# Foaming milk?



## Krystal olsen (Jan 28, 2019)

I have noticed that my goat's milk is pretty foamy some days and not foamy at all on others! I notice that the milk is actually more foamy when they are in heat! Is this normal????


----------



## NigerianDwarfOwner707 (May 17, 2018)

Foamy from out of the udder or when it gets squirted in a bowl? Because the action of milking into a pot or whatever you use creates foamy milk on the top. It should not be foamy textured, though. Never heard of more foam being heat related. Maybe just a coincidence onder:


----------



## groovyoldlady (Jul 21, 2011)

My Nigerians have foamy milk when I'm milking them into the bucket. There's definitely more some days than others, but I never noticed a correlation with hormones. I'll have to be more observant!


----------



## Krystal olsen (Jan 28, 2019)

I am milking into a stainless steel bucket! I mean as long as it's nothing to worry about it's all good. It seems like on days they are in heat there is a lot of foam sitting in the strainer after I pour it through.


----------



## ksalvagno (Oct 6, 2009)

Foam is nothing to worry about.


----------



## NigerianDwarfOwner707 (May 17, 2018)

Agreed. Not to worry. As long as the milk itself is good.


----------



## NigerianDwarfOwner707 (May 17, 2018)

Agreed. Not to worry. As long as the milk itself is good.


----------



## Krystal olsen (Jan 28, 2019)

Thank you everyone!!!!


----------



## cristina-sorina (May 4, 2018)

I've not noticed a correlation but I'll have to pay more attention.

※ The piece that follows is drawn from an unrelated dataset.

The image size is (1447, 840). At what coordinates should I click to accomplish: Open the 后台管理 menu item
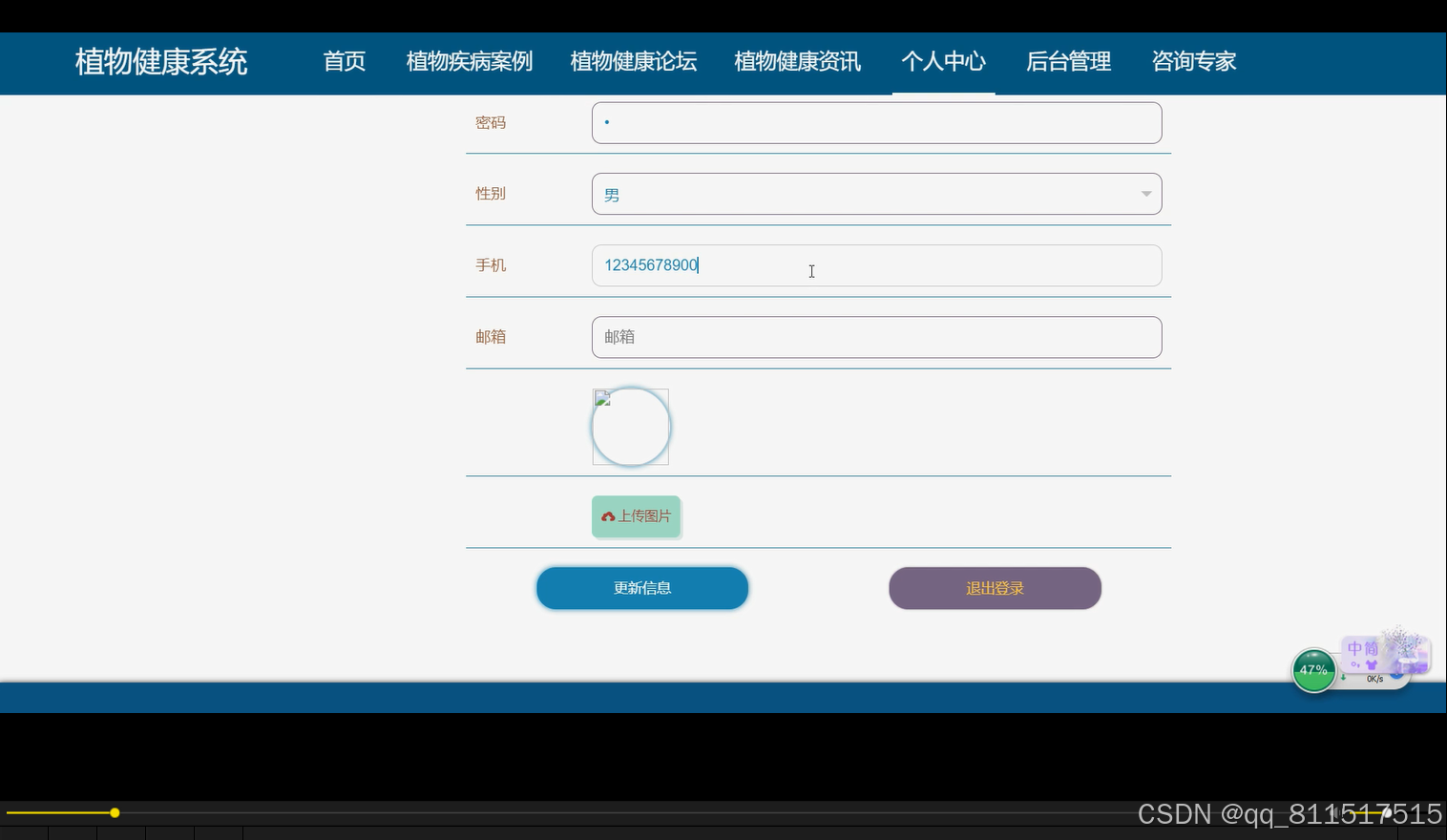[x=1068, y=61]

Coffee addict here: But Does anyone else think that foam would be lovely on top of their coffee or am I the only one? When I milk in the mornings and the milk is foamy I wish there was a way to strain the foam so i could use it in my morning coffee.


----------



## Island Milker (Dec 11, 2018)

I am defiantly a fan of foamy milk. One of my goats who is very easy to milk(big teats), has lots of foam, where as my first time freshner has a small amount of foam. Its a lot easier to get a nice steady long stream from my easy to milk goat as apposed to my first time freshner with the little squirts of milk.


----------



## whitejerabias (May 6, 2019)

cristina-sorina said:


> Coffee addict here: But Does anyone else think that foam would be lovely on top of their coffee or am I the only one? When I milk in the mornings and the milk is foamy I wish there was a way to strain the foam so i could use it in my morning coffee.

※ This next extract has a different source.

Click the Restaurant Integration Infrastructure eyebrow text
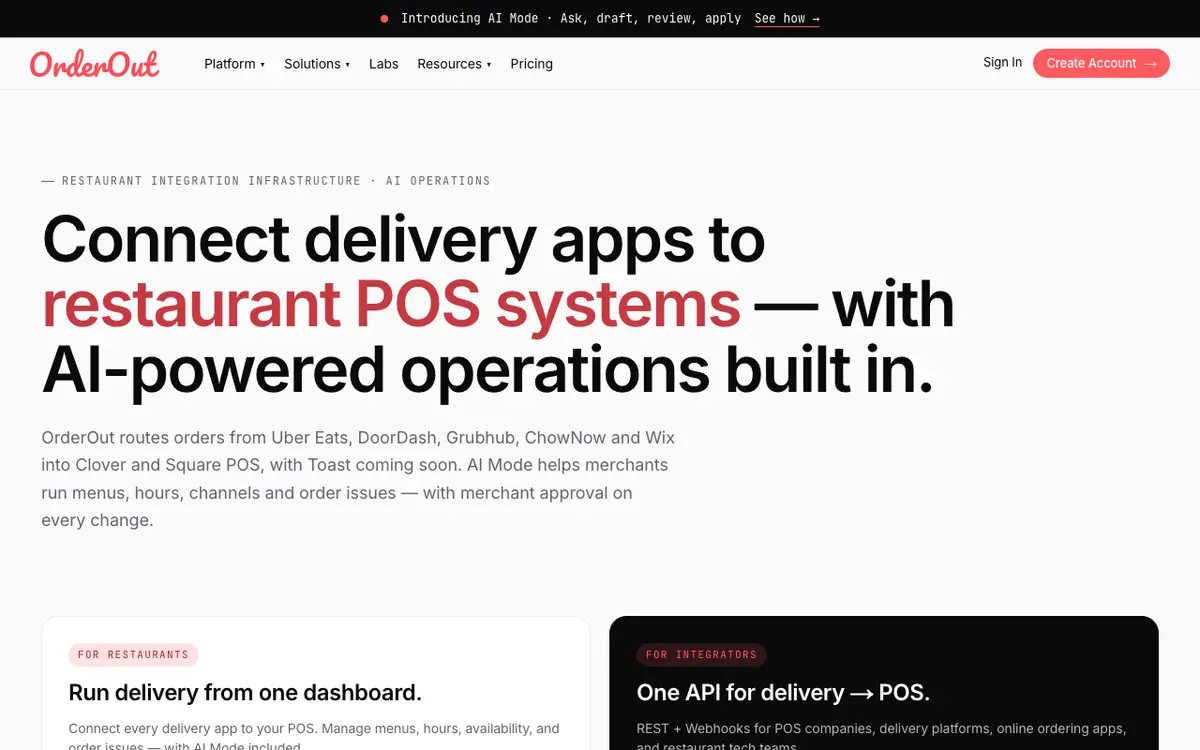This screenshot has width=1200, height=750. click(266, 181)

Oh yes! I have been a militant black coffee drinker for years until we got the goats. My first coffee of the day must and forever will be black and hot but subsequent cups have all been replaced with half goat milk. There's a special kind of romance for having my first cup as I prepare their breakfast and then the second cup with the milk I just milked.

I get foam in the bucket, but it's always gone by the time we strain it or it strains out. But I have a milk throther, I will have to make myself a latte tomorrow!


----------